Altbacken encourages you to plug in custom components. Each of the following interfaces is represented by a protocol or callable that you can subclass or implement:

Neighbourhood[T]: a callable that accepts a current solution T and returns a new solution T. Create your own neighbourhood by implementing __call__(self, solution: T) -> T. See altbacken/external/neighbourhood/numeric.py for examples.

TemperatureFunction: a callable with signature () -> Generator[float, None, None]. It yields the temperature values used by the annealer.

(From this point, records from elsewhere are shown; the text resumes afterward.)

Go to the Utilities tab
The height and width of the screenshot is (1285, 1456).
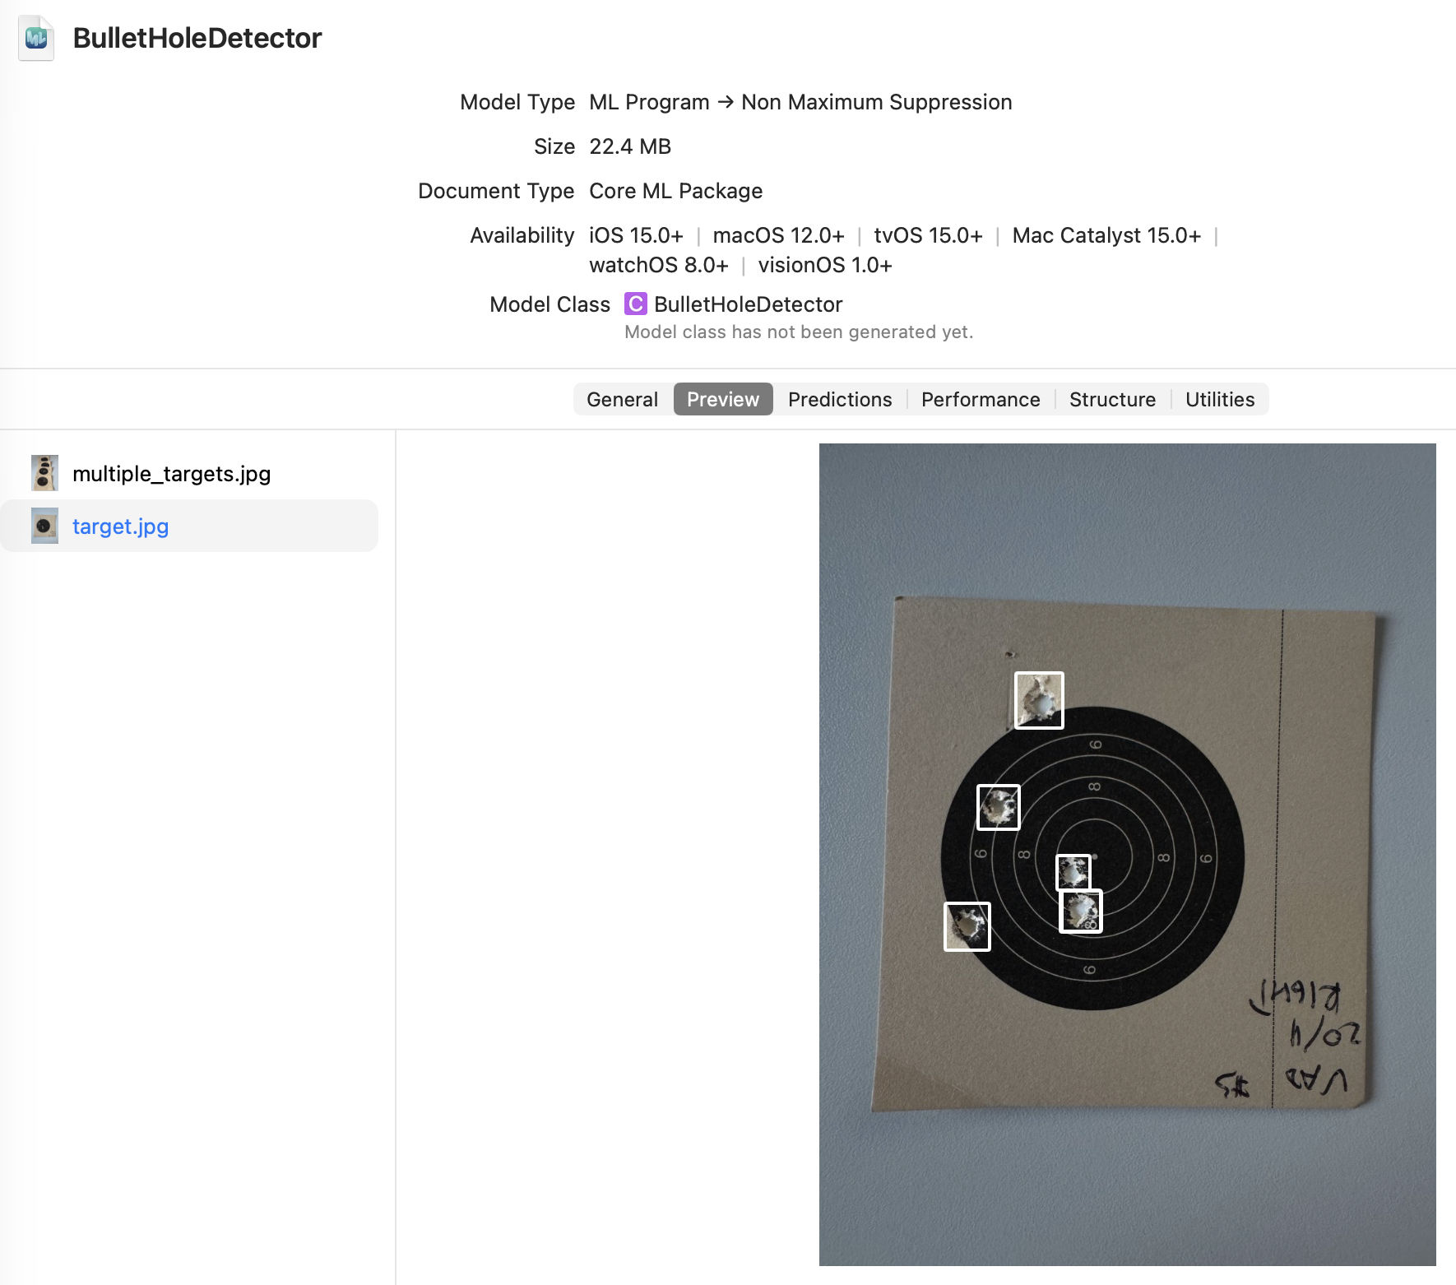[1220, 399]
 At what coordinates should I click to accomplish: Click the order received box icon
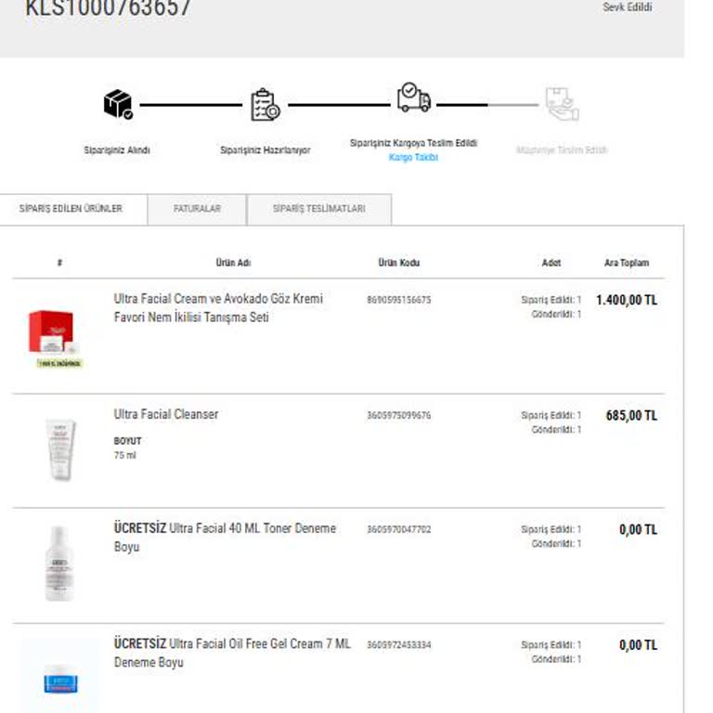click(x=118, y=105)
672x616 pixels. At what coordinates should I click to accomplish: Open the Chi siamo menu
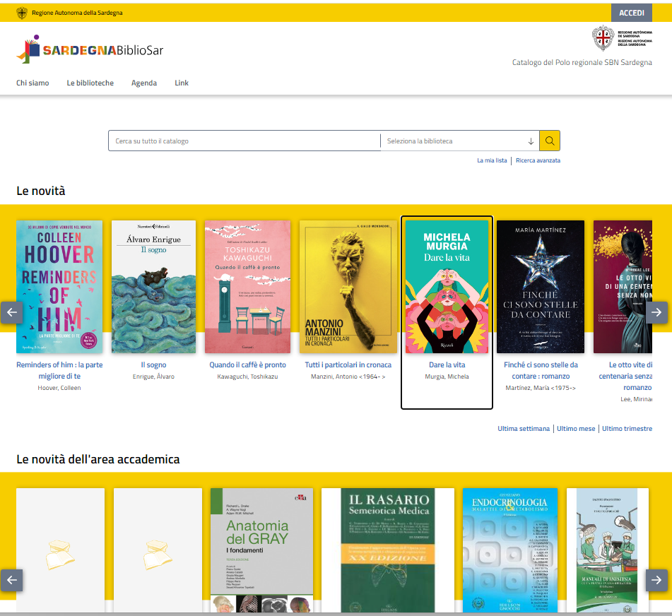(33, 83)
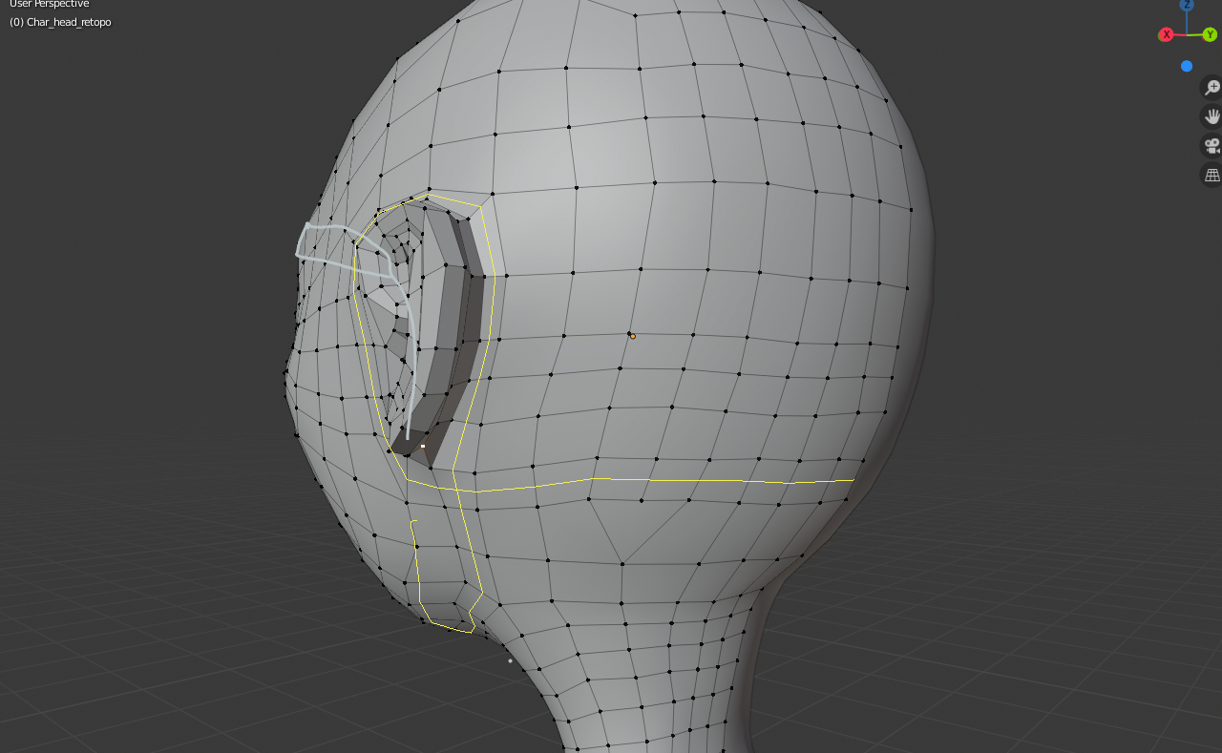The height and width of the screenshot is (753, 1222).
Task: Select the Zoom magnifier icon in the sidebar
Action: point(1211,86)
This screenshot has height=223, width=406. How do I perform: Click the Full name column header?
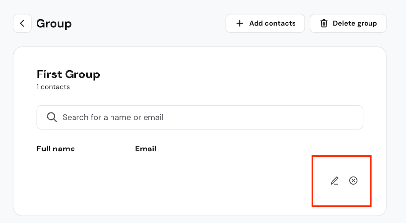[56, 149]
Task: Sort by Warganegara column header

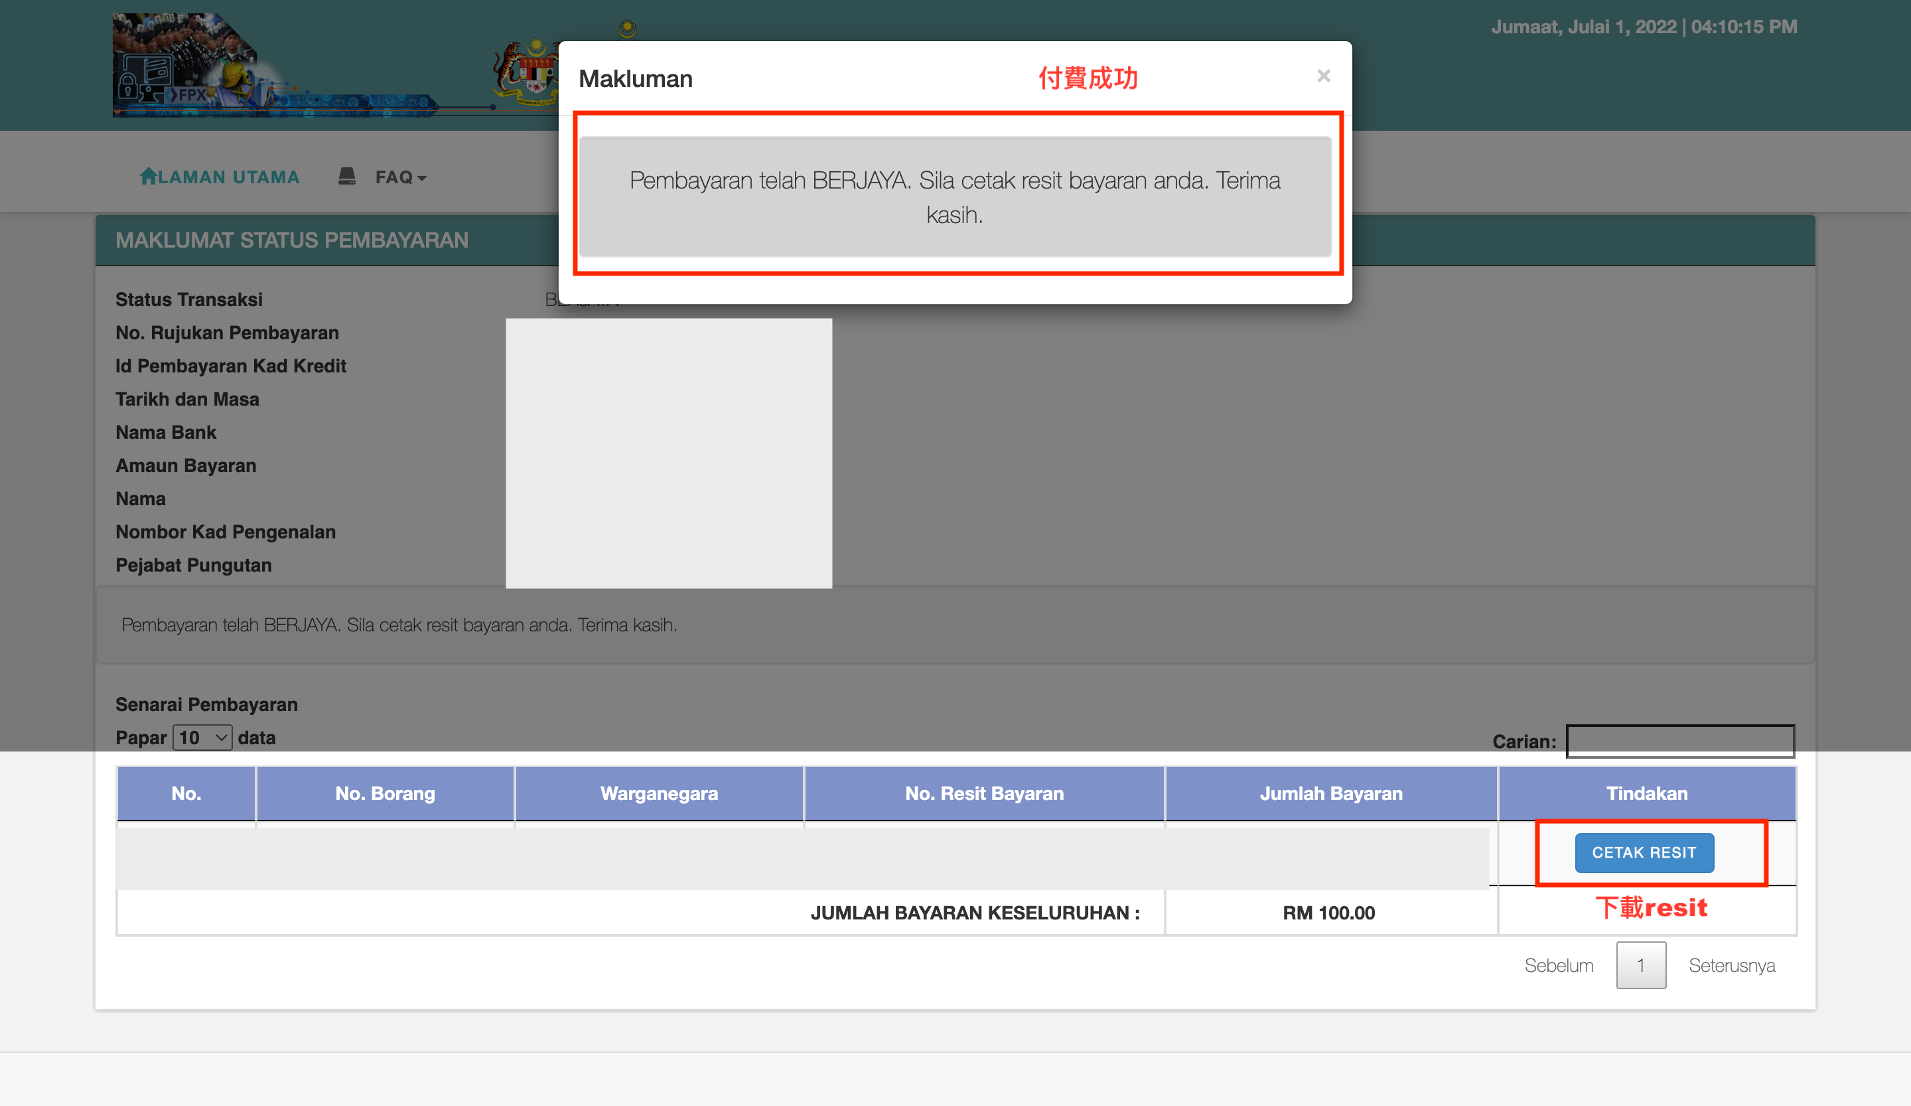Action: coord(659,793)
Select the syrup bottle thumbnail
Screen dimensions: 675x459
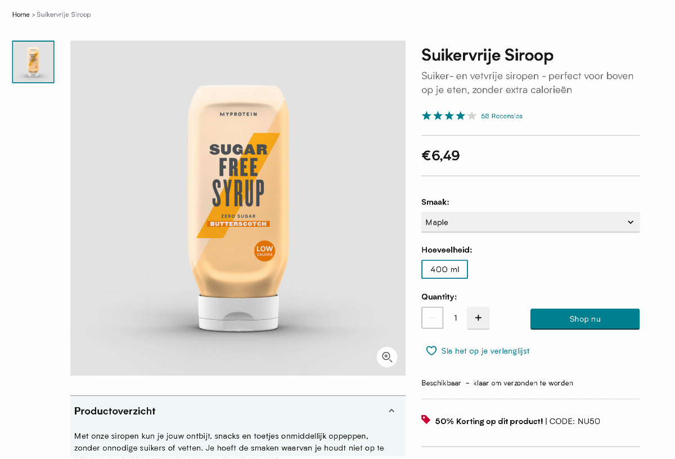(x=33, y=62)
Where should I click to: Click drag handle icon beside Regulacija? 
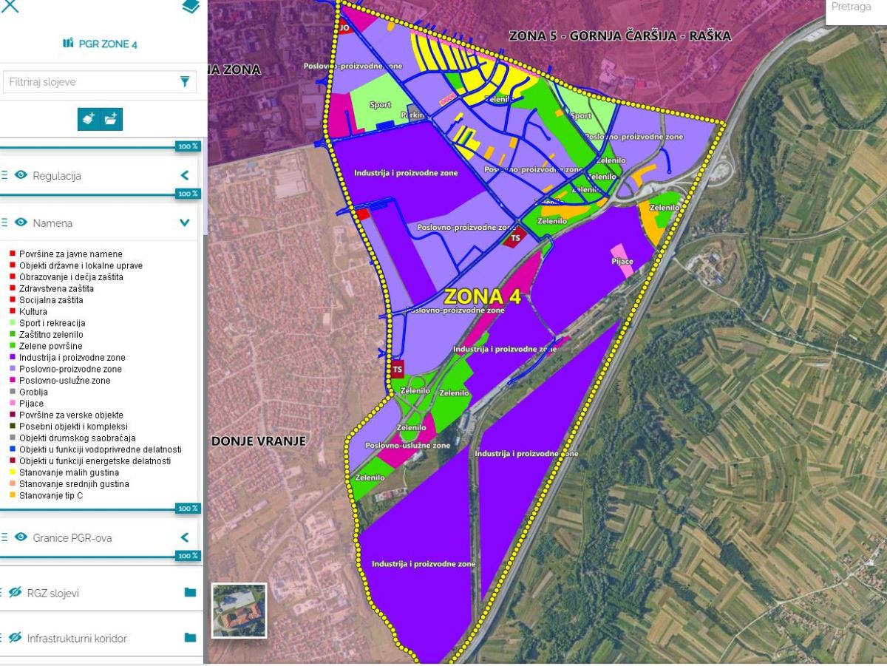click(x=4, y=176)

See PredefinedTemperature and ExponentialCooling in altbacken/external/temperature.py.

StopCondition[T]: a callable that accepts an AnnealingState[T] (iteration number, temperature and current/best values) and returns True when the search should stop. TemperatureThreshold and IterationThreshold illustrate how to use the current state to decide termination.

EnergyFunction: a callable that accepts the current value, new value and current temperature and returns the probability of accepting the new solution. The built‑in BoltzmannEnergy implements the classic Metropolis acceptance probability based on the Boltzmann constant.

Because these interfaces are plain callables, you can write functions or classes that capture problem‑specific behaviour and pass them into SimpleSimulatedAnnealing. The optimiser does not impose any constraints on the type T, so it can handle numeric vectors, discrete structures such as permutations or user‑defined classes.

## Contributing

Contributions are welcome! If you find a bug, have questions or would like to add a feature, please open an issue or merge request on the project’s GitLab page. When submitting code, please ensure that:

Your contributions pass the existing test suite and add tests for new functionality.

Type annotations are added where appropriate. The project uses mypy
 for static type checking.

You have formatted your code with a tool such as Black
 and run pytest to ensure tests still pass.

## License

This project is licensed under the MIT License. See the LICENSE
 file for details. In short, the license permits commercial and private use, modification and distribution, and it comes without warranty. This permissive license encourages reuse and contributions from the community.